Personal information
- Full name: Samuel Henry Windrush Middleton
- Born: 27 September 1901 Greystones, Ireland
- Died: 6 January 1949 (aged 47) Dublin, Leinster, Ireland
- Batting: Right-handed
- Bowling: Right-arm off break

Domestic team information
- 1922: Dublin University

Career statistics
| Competition | First-class |
| Matches | 1 |
| Runs scored | 0 |
| Batting average | 0.00 |
| 100s/50s | –/– |
| Top score | 0* |
| Balls bowled | 24 |
| Wickets | 0 |
| Bowling average | – |
| 5 wickets in innings | – |
| 10 wickets in match | – |
| Best bowling | – |
| Catches/stumpings | –/– |
- Source: Cricinfo, 21 October 2018

= Samuel Middleton (cricketer) =

Irish cricketer (1901–1949)

Samuel Henry Windrush Middleton (27 September 1901 - 6 January 1949) was an Irish first-class cricketer.
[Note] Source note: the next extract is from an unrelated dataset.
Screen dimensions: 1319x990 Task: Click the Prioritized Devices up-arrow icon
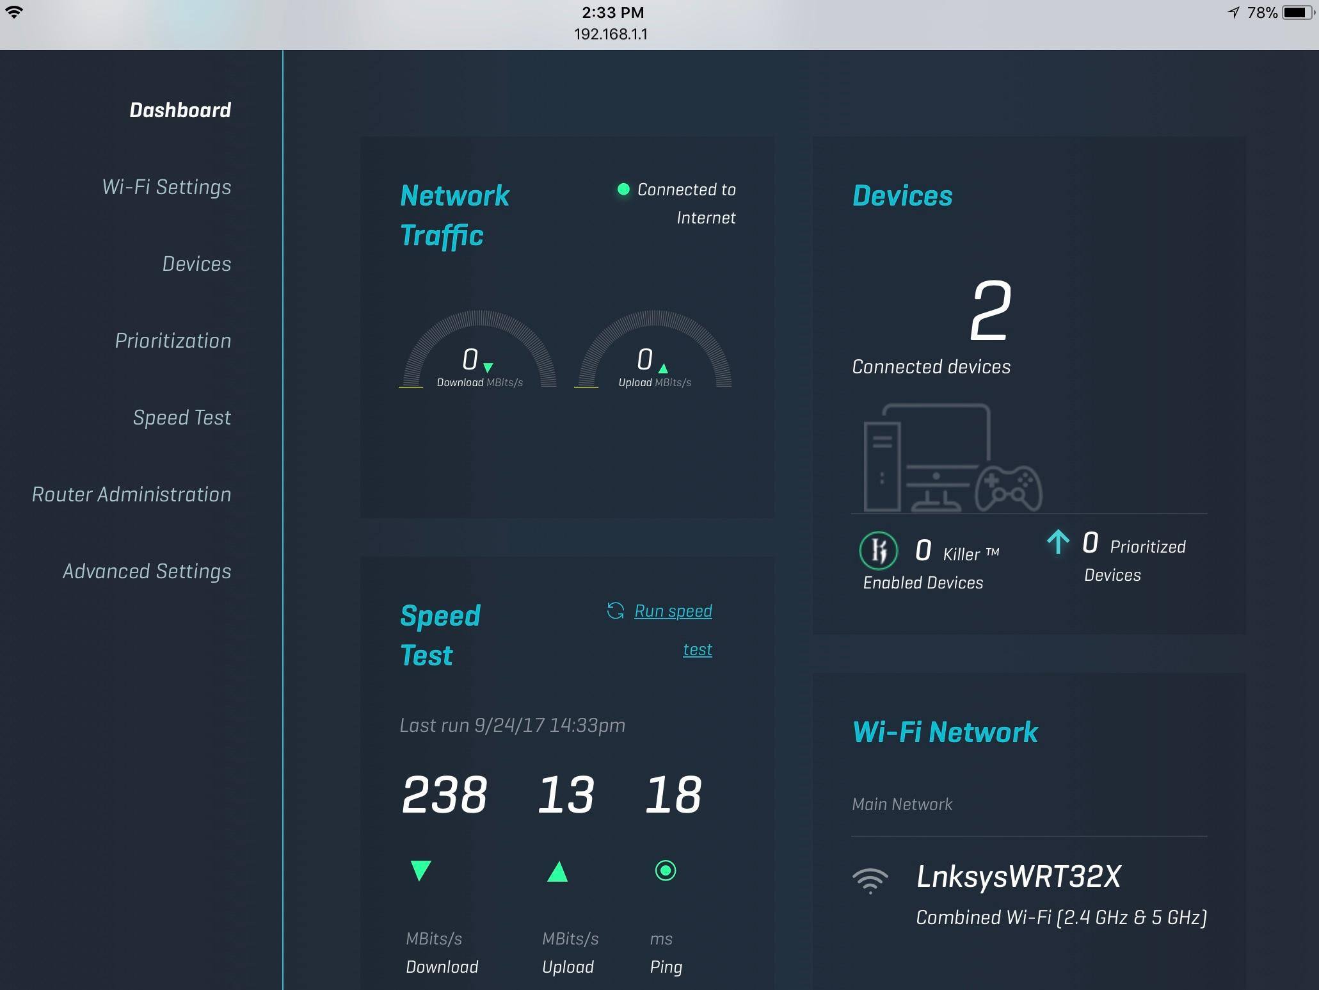pyautogui.click(x=1058, y=542)
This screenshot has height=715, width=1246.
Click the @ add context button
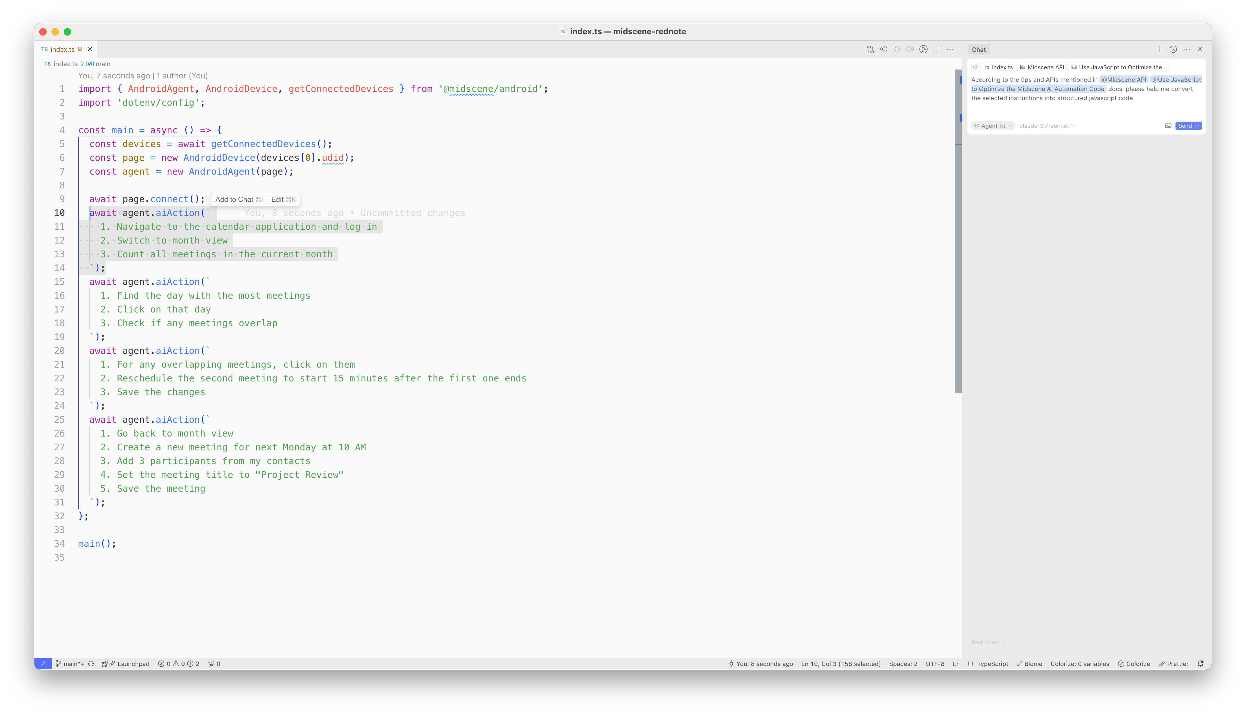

Middleton was born at Greystones in County Wicklow in September 1901, and was educated at St. Andrew's College, Dublin. He later studied at Trinity College Dublin. While studying at the university, he made one appearance in first-class cricket for Dublin University against Essex at Brentwood during their 1922 tour of England. He failed to score any runs or take any wickets during the match. He was capped once for Ireland in a non first-class match in 1921 against the Military at Dublin. The match was abandoned after two gunmen opened fire on the players, killing a spectator. He died at Dublin in January 1949.